Question

Is there a built-in mechanism in .NET to match patterns other than Regular Expressions? I'd like to match using UNIX style (glob) wildcards (* = any number of any character).

I'd like to use this for a end-user facing control. I fear that permitting all RegEx capabilities will be very confusing.

Was it helpful?

Solution

I found the actual code for you:

Regex.Escape( wildcardExpression ).Replace( @"\*", ".*" ).Replace( @"\?", "." );

OTHER TIPS

I like my code a little more semantic, so I wrote this extension method:

using System.Text.RegularExpressions;

namespace Whatever
{
    public static class StringExtensions
    {
        /// <summary>
        /// Compares the string against a given pattern.
        /// </summary>
        /// <param name="str">The string.</param>
        /// <param name="pattern">The pattern to match, where "*" means any sequence of characters, and "?" means any single character.</param>
        /// <returns><c>true</c> if the string matches the given pattern; otherwise <c>false</c>.</returns>
        public static bool Like(this string str, string pattern)
        {
            return new Regex(
                "^" + Regex.Escape(pattern).Replace(@"\*", ".*").Replace(@"\?", ".") + "$",
                RegexOptions.IgnoreCase | RegexOptions.Singleline
            ).IsMatch(str);
        }
    }
}

(change the namespace and/or copy the extension method to your own string extensions class)

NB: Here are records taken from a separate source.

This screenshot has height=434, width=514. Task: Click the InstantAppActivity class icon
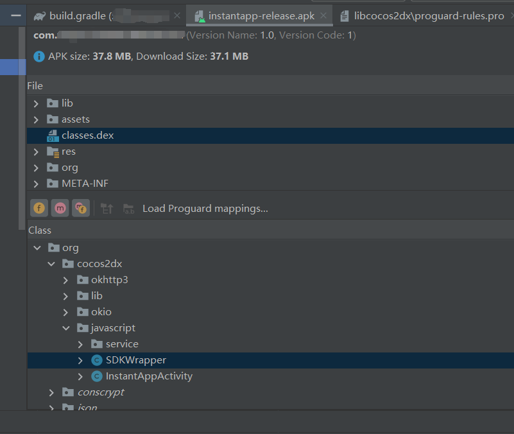[x=97, y=376]
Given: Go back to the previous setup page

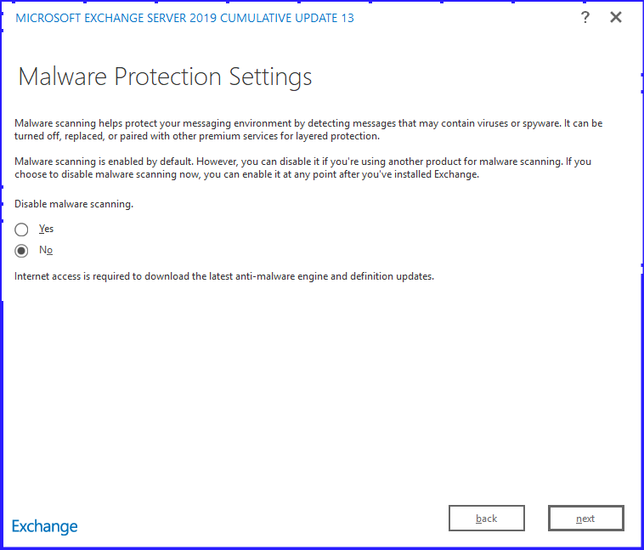Looking at the screenshot, I should pos(486,519).
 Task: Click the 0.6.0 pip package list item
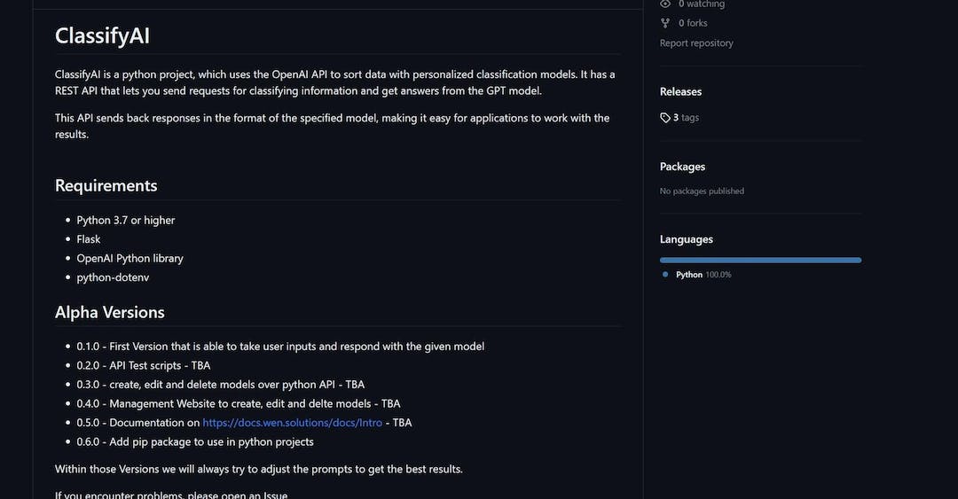click(x=195, y=441)
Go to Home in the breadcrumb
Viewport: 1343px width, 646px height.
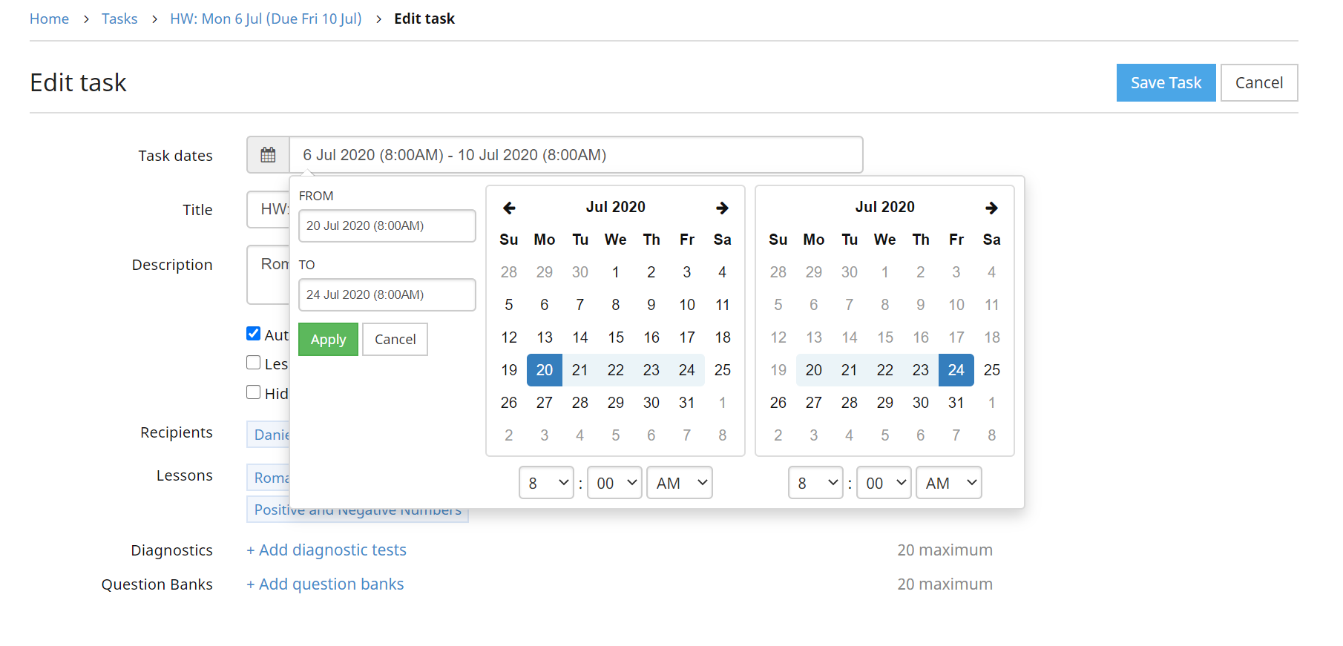(x=49, y=19)
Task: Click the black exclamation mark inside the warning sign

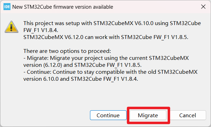Action: coord(11,27)
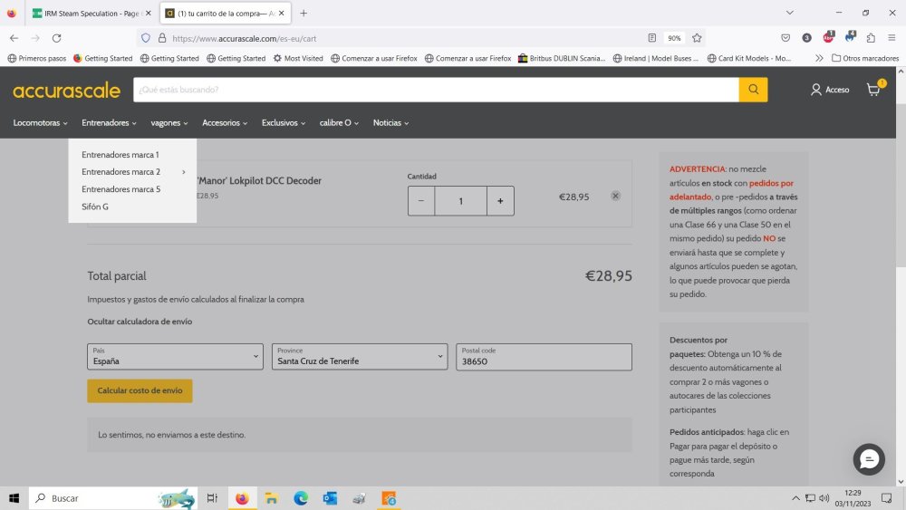Click the yellow search magnifier button
This screenshot has width=906, height=510.
click(753, 90)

Using this extension, you can write statements like this:

if (File.Name.Like("*.jpg"))
{
   ....
}

Just sugar to make your code a little more legible :-)

Just for the sake of completeness. Since 2016 in dotnet core there is a new nuget package called Microsoft.Extensions.FileSystemGlobbing that supports advanced globing paths. (Nuget Package)

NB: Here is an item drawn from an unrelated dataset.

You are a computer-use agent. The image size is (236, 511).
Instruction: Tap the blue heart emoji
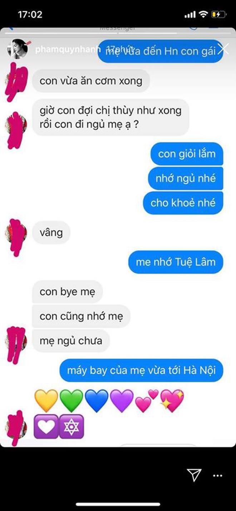(97, 401)
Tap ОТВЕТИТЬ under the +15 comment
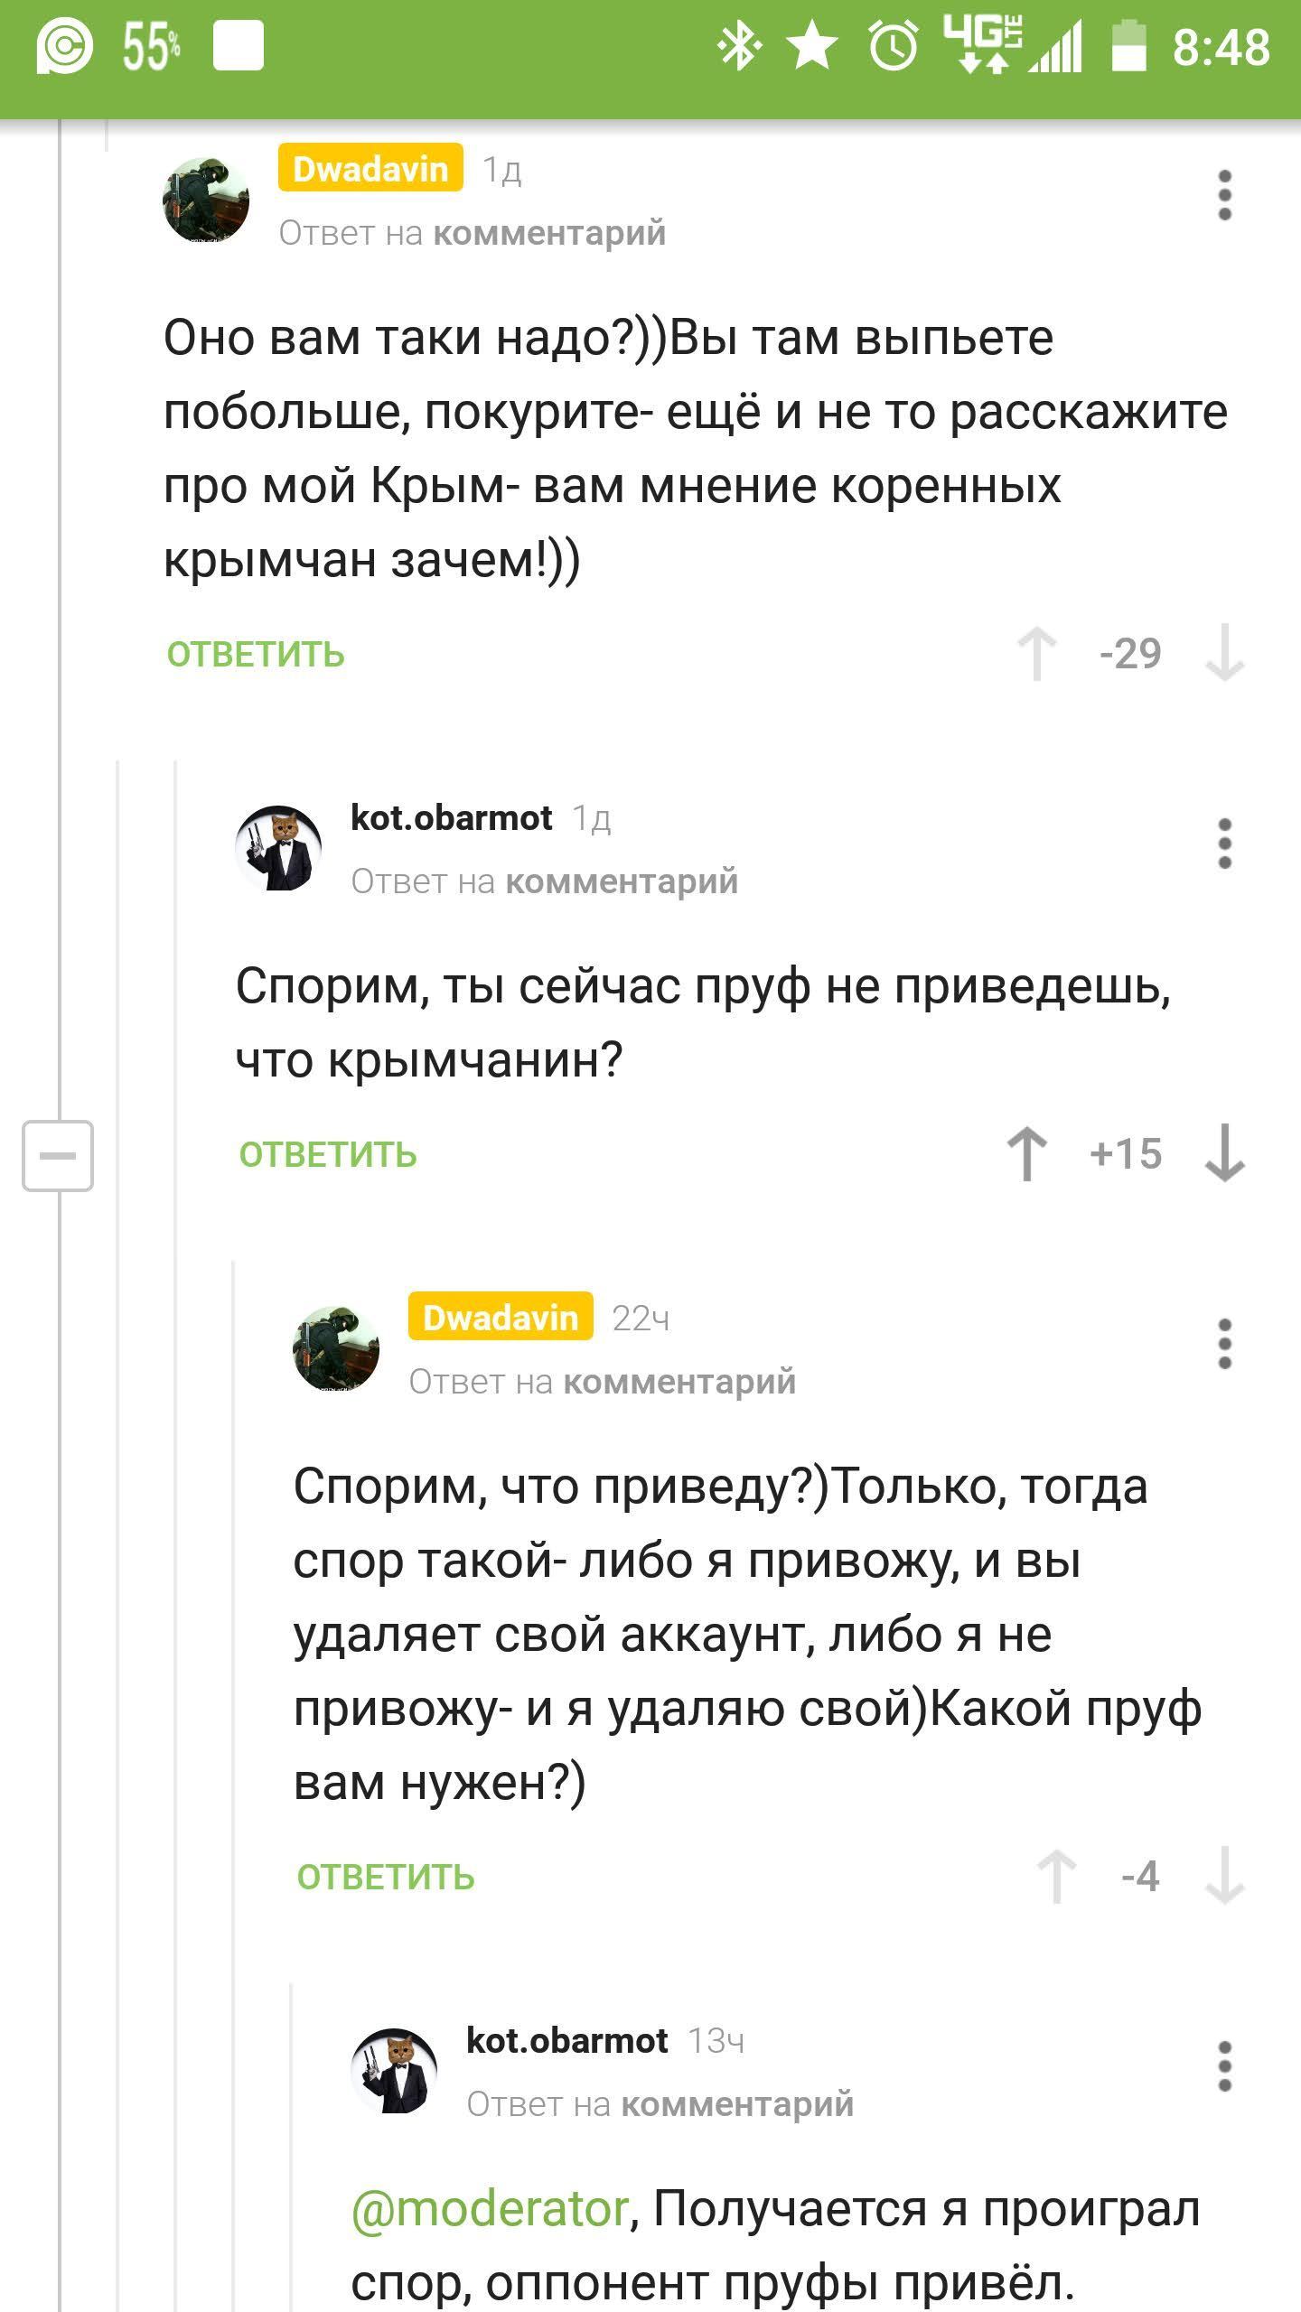Viewport: 1301px width, 2312px height. click(328, 1155)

some examples might be, searching for wildcard nested folder structures and files which is very common in web development scenarios.

  • wwwroot/app/**/*.module.js
  • wwwroot/app/**/*.js

This works somewhat similar with what .gitignore files use to determine which files to exclude from source control.

The 2- and 3-argument variants of the listing methods like GetFiles() and EnumerateDirectories() take a search string as their second argument that supports filename globbing, with both * and ?.

class GlobTestMain
{
    static void Main(string[] args)
    {
        string[] exes = Directory.GetFiles(Environment.CurrentDirectory, "*.exe");
        foreach (string file in exes)
        {
            Console.WriteLine(Path.GetFileName(file));
        }
    }
}

would yield

GlobTest.exe
GlobTest.vshost.exe

The docs state that there are some caveats with matching extensions. It also states that 8.3 file names are matched (which may be generated automatically behind the scenes), which can result in "duplicate" matches in given some patterns.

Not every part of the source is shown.